Enzyme replacement from birth in TNALP knockout mice using bone-targeted, recombinant human TNALP prevented the disease. [10] Targeted enzyme replacement therapy is currently being tested in humans. [7, 11, 12, 13]

Response to teriparatide treatment was seen in terms of decreased pain in 6 postmenopausal women, and no response was seen in 1 premenopausal woman. [14]

Evidence also suggests that donor bone fragments and marrow may provide precursor cells for distribution and engraftment in the skeletal microenvironment to form TNSALP-replete osteoblasts, which may improve mineralization. [15] The effects of bone marrow transplant in hypophosphatasia appear to be transient, as bone lesions may recur approximately 6 months after the transplantation. Nonsteroidal anti-inflammatory drugs have been used in patients with childhood hypophosphatasia with some clinical improvement, although more experience is warranted before this therapy can be recommended.

Enzyme replacement therapy with partially purified plasma enzyme was attempted, but with little clinical improvement.

Some success has been achieved in delivering functional TNSALP enzyme to bone.
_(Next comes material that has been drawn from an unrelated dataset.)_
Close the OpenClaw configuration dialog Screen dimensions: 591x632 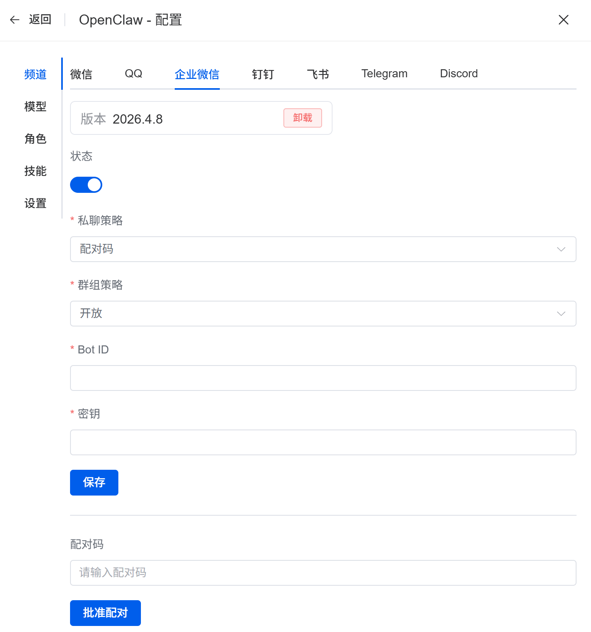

Vitamin B-6 may be indicated to treat neonatal seizures. [16]


Surgical Care

Orthopedic surgical involvement may be necessary in patients with hypophosphatasia. Rachitic deformities and gait abnormalities require orthopedic evaluation. For them to heal completely, fractures, pseudofractures, and bone deformities may require rod placement. Patients may need neurosurgery for craniosynostosis.



The skeletal involvement of hypophosphatasia requires consultation with an orthopedist. Patients with the infantile and childhood form should have regular follow-up appointments with their orthopedist. Evaluate adults for pseudofractures of the femur or stress fractures of the metatarsals. Refer all patients with any form of hypophosphatasia to a dental specialist. Construction of dentures may be necessary if the permanent teeth cannot be preserved. Patients should see a metabolic bone diseases specialist.



No special diet for hypophosphatasia is followed. Avoid vitamin and mineral supplements for rickets. The traditional defects of vitamin D metabolism are not present in hypophosphatasia, and excessive vitamin D can cause hypercalcemia and other side effects.



Gait difficulties may hamper activity in children. Although no distinct guidelines have been established, avoidance of contact sports and adequate protection of the teeth are advisable.